Wild ducks take flight in open cluster

The Wide Field Imager has taken this beautiful image, dappled with blue stars, of one of the most star-rich open clusters currently known — the Wild Duck Cluster (M11).
By | Published: October 1, 2014 | Last updated on May 18, 2023

Wild Duck Cluster
The Wide Field Imager on the MPG/ESO 2.2-meter telescope at the La Silla Observatory in Chile has taken this beautiful image of the open Wild Duck Cluster (M11). The blue stars in the center of the image are the young, hot stars of the cluster. The surrounding redder stars are older, cooler background stars.
ESO
The Wide Field Imager on the MPG/ESO 2.2-meter telescope at the European Southern Observatory’s (ESO) La Silla Observatory in Chile has taken this beautiful image, dappled with blue stars, of one of the most star-rich open clusters currently known — Messier 11 (NGC 6705), also known as the Wild Duck Cluster.

M11 is an open cluster sometimes referred to as a galactic cluster, located around 6,000 light-years away in the constellation Scutum the Shield. It was first discovered by German astronomer Gottfried Kirch in 1681 at the Berlin Observatory, appearing as nothing more than a fuzzy blob through the telescope. It wasn’t until 1733 that the blob was first resolved into separate stars by the Reverend William Derham in England, and Charles Messier added it to his famous catalog in 1764.

Messier was a comet hunter, and the catalog came into being as he was frustrated by constantly observing fixed, diffuse objects that looked like comets — for example, objects that we now know to be clusters, galaxies, and nebulae. He wanted a record in order to avoid accidentally observing them again and confusing them with possible new comets. This particular stellar cluster was noted down as the 11th such object, hence the name of Messier 11.

Open clusters are typically found lying in the arms of spiral galaxies or in the denser regions of irregular galaxies, where star formation is still common. M11 is one of the most star-rich and compact of the open clusters, being almost 20 light-years across and home to close to 3,000 stars. Open clusters are different from globular clusters, which tend to be dense, tightly bound by gravity, and contain hundreds of thousands of old stars, some of which are nearly as old as the universe itself.

Studying open clusters is a great way to test theories of stellar evolution, as the stars form from the same initial cloud of gas and dust and are therefore very similar to one another. They all have roughly the same age, chemical composition, and are all the same distance away from Earth. However, each star in the cluster has a different mass, with the more massive stars evolving much faster than their lower-mass counterparts as they use up all their hydrogen much sooner.

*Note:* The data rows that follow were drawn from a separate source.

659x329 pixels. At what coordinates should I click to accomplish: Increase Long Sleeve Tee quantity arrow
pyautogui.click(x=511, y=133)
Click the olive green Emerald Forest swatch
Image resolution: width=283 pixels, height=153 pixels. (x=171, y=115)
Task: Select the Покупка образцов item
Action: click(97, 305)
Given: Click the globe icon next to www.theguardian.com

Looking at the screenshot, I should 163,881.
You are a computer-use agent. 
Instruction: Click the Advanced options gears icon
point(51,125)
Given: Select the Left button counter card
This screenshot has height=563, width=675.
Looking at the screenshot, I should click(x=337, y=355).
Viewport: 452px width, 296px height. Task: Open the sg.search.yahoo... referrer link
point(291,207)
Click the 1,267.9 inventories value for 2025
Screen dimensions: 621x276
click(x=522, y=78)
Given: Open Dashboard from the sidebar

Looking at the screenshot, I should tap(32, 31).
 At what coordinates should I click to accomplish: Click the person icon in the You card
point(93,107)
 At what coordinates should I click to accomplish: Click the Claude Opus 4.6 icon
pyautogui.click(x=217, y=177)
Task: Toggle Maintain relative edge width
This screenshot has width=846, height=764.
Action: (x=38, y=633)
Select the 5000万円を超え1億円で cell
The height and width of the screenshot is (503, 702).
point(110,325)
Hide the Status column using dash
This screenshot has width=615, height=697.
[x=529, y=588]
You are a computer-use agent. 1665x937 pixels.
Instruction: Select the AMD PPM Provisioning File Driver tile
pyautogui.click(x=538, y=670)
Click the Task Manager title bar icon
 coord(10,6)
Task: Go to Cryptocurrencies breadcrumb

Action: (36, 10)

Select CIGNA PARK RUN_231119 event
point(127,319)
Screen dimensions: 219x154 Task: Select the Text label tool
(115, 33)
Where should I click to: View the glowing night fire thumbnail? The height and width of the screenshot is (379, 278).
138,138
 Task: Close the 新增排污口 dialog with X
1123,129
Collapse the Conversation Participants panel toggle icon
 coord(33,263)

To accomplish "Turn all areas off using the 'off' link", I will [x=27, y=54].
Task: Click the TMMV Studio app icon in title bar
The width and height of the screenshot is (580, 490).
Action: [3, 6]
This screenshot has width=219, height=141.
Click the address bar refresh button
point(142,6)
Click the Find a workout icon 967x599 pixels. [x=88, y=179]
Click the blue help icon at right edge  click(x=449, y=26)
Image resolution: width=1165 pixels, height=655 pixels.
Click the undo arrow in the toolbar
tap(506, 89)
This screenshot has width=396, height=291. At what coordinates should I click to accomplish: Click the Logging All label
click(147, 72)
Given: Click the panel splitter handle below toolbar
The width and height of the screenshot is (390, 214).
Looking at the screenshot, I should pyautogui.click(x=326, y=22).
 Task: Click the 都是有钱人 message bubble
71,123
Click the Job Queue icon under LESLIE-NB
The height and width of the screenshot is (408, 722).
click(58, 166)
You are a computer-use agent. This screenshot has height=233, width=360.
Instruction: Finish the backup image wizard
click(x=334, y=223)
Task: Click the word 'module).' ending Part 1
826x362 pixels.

In this way, direct comparisons between the different evolutionary stages can be made within the same cluster. For example, does a 10-million-year-old star with the same mass as the Sun evolve in a different way from another star that is the same age but half as massive? In this sense, open clusters are the closest thing astronomers have to “laboratory conditions.”

Because the stars within open clusters are loosely bound to one another, individuals are very susceptible to being ejected from the main group due to the effect of gravity from neighboring celestial objects. NGC 6705 is already at least 250 million years old, so in a few more million years, it is likely that this Wild Duck formation will disperse, and the cluster will break up and merge into its surroundings.